In terms of the data in the book, the events Esperanza discusses occurred in the past, and, therefore, Behar cannot access them except through interviews. I appreciated the detailed transcriptions in the book. But I also thought that we can’t rely too much on the factual consent of these accounts, thinking of recent challenges to the primacy of accounts in sociology (e.g., Jerolmack and Khan 2014b). Behar is, however, careful to hedge her claims about the story, unlike the kind of sociology critiqued by Jerolmack and Khan (2014a). Behar clearly understands the life history as a story, and often discusses how Esperanza did not allow certain things to enter into the story, like her sexuality. Esperanza did not want to discuss her sexuality likely as a result of this being a generally taboo topic for women in rural Mexico, which Behar discusses (in terms of the women not being permitted to enjoy sexual pleasure). But she was also usually with two or more of her younger children (Gabriela, Norberta, and Mario) when talking to Behar, and this clearly coloured the interviews. So what we have is a story—a story meant to socialize her children, in part. I think this is okay as long as we understand that this is such a story, and I think we can admire Behar for being honest about who was present during the interviews (something that many ethnographers leave out).

Behar, though, does supplement her interviews with participant observation. She lives in the community, and we sometimes see Behar dealing with the same social pressures that makes Esperanza afraid of being seen talking to Behar about her life history (e.g., a boy yelling “Gringa!” at her in an angry tone, and people drawing insulting words on her car). We are also transported across the border of a cult, which is a very interesting experience, to say the least.
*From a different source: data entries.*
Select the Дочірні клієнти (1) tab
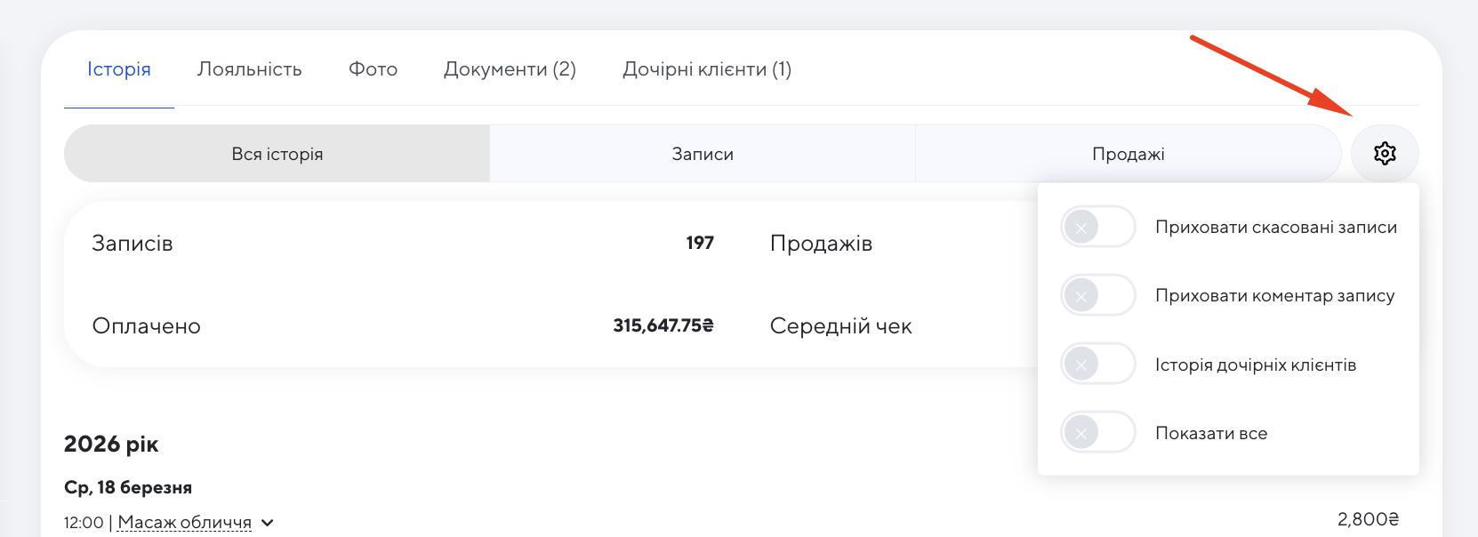1478x537 pixels. pos(707,69)
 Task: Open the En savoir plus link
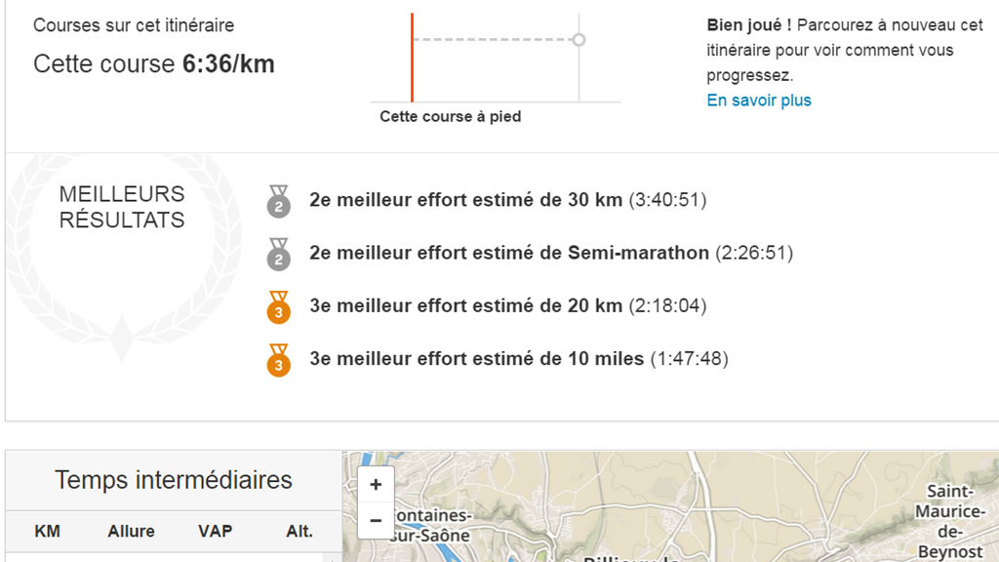click(x=759, y=100)
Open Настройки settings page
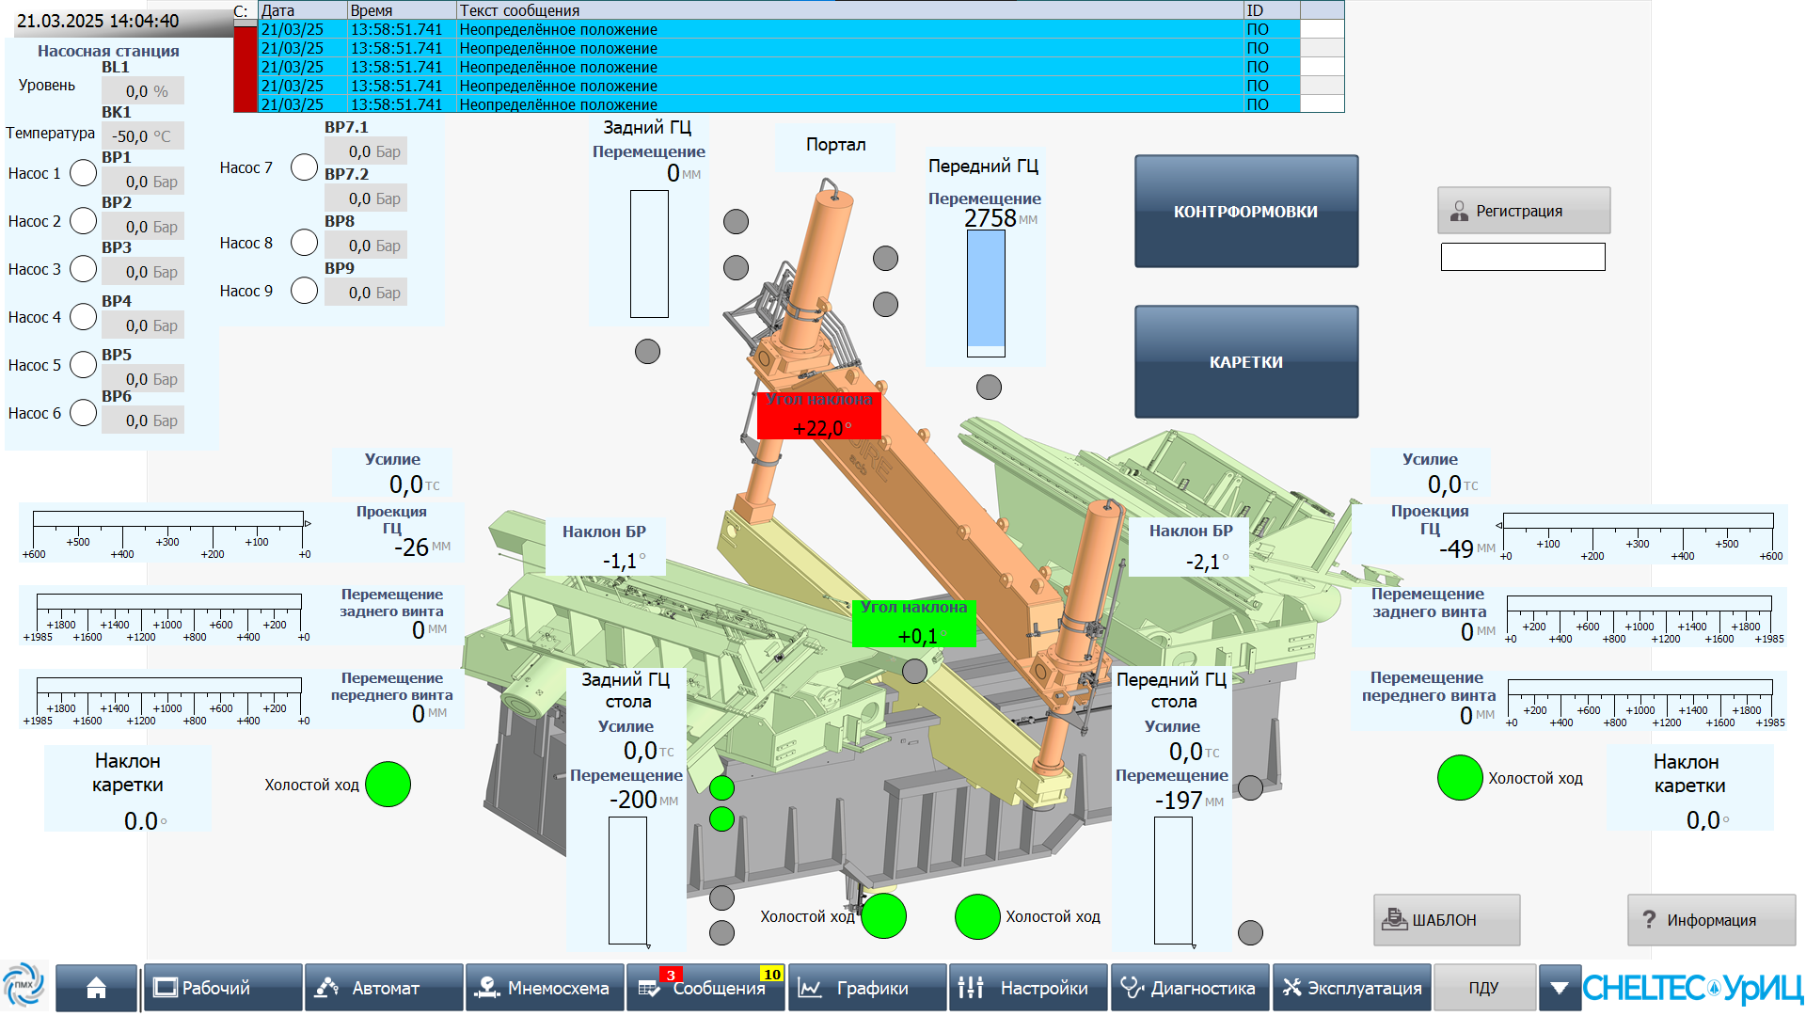This screenshot has width=1806, height=1016. (x=1027, y=988)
Behar also accompanies Esperanza into a large city, which allows us to see the validity in Esperanza’s fears of being seen with Behar, as well as seeing specific detail about how Esperanza’s peddling works (being invited inside and chatting sometimes, for example).

I was hoping that there would be a chapter about the confessions of inquisition and how these related to Esperanza’s story. Behar talks about her work researching confessions during the inquisition, and sometimes tangentially refers to how these relate to Esperanza's stories, and I would have appreciated a chapter that discussed this in detail. But perhaps the book was already long enough and given a few statements in the autobiographical chapter, it seems like she was already publishing about that before finishing the book. But the topic of “confessions” is a very interesting one. Like “translation” and “border”, I think “confession” can apply to most ethnographers, and having some investigation of that concept would have, I think, been satisfying. We could also, for example, see the autobiographical chapter as an attempt at “confession”. I also see opportunities for “confession” every day in social life, and wished that she would have helped develop that concept (given her extensive experience with it, in terms of the inquisition archives).

References

Friedman, Sam. 2014. Comedy and Distinction: The Cultural Currency of a “Good” Sense of Humour. New York, USA: Routledge.

Jerolmack, Colin and Shamus Khan. 2014a. “Talk Is Cheap: Ethnography and the Attitudinal Fallacy.” Sociological Methods & Research 43(2):178–209.

Jerolmack, Colin and Shamus Khan. 2014b. “Toward an Understanding of the Relationship Between Accounts and Action.” Sociological Methods & Research 43(2):236–47.